START Source records

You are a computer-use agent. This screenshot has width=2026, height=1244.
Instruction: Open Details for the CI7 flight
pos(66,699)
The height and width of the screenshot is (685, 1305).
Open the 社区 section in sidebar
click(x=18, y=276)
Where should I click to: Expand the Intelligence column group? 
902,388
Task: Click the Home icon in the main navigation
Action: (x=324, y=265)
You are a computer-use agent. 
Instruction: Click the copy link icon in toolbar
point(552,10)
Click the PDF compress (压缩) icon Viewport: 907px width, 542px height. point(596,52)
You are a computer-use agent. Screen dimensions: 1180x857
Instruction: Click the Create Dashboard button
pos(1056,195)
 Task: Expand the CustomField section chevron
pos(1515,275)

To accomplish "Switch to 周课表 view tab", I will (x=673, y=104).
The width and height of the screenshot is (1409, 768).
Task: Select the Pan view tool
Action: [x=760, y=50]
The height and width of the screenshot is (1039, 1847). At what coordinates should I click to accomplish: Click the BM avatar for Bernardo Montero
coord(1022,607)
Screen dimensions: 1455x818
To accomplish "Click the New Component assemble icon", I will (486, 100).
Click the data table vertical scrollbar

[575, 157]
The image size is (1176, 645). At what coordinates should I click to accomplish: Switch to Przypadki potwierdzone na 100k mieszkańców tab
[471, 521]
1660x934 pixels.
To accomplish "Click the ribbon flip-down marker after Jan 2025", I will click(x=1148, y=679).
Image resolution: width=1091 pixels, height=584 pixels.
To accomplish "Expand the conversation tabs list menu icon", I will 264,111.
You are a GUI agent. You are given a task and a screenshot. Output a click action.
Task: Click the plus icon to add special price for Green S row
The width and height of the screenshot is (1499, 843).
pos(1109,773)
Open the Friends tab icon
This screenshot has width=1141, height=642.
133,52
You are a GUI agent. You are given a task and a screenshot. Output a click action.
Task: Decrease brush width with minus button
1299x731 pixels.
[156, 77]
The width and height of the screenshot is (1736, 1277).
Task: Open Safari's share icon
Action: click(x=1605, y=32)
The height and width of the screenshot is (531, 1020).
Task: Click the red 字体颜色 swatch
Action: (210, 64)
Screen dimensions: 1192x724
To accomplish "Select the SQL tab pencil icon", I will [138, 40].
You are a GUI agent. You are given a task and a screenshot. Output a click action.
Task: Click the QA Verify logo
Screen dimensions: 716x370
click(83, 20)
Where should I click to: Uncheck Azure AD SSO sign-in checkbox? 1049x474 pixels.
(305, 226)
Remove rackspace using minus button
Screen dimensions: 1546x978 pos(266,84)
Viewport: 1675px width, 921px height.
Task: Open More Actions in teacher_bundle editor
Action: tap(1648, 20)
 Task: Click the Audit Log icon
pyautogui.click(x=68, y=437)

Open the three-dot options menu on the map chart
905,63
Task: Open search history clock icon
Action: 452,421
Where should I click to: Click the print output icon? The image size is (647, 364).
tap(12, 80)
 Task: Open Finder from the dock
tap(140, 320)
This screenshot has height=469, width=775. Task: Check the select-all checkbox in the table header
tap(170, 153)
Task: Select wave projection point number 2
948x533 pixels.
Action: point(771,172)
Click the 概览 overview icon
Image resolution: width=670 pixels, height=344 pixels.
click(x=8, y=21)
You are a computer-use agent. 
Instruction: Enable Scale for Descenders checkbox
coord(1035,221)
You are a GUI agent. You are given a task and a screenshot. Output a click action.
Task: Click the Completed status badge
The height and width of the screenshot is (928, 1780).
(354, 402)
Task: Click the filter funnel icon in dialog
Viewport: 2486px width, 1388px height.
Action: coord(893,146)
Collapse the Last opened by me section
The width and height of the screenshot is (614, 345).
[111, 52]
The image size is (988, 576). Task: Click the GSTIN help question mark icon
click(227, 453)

END Source records

## Problem details
From the records above, give again exactly the lines running from the line with "The image size is (1176, 645)." to the line with "Task: Decrease brush width with minus button", inclusive.

## Completed task
The image size is (1176, 645). At what coordinates should I click to accomplish: Switch to Przypadki potwierdzone na 100k mieszkańców tab
[471, 521]
1660x934 pixels.
To accomplish "Click the ribbon flip-down marker after Jan 2025", I will click(x=1148, y=679).
Image resolution: width=1091 pixels, height=584 pixels.
To accomplish "Expand the conversation tabs list menu icon", I will 264,111.
You are a GUI agent. You are given a task and a screenshot. Output a click action.
Task: Click the plus icon to add special price for Green S row
The width and height of the screenshot is (1499, 843).
pos(1109,773)
Open the Friends tab icon
This screenshot has width=1141, height=642.
133,52
You are a GUI agent. You are given a task and a screenshot. Output a click action.
Task: Decrease brush width with minus button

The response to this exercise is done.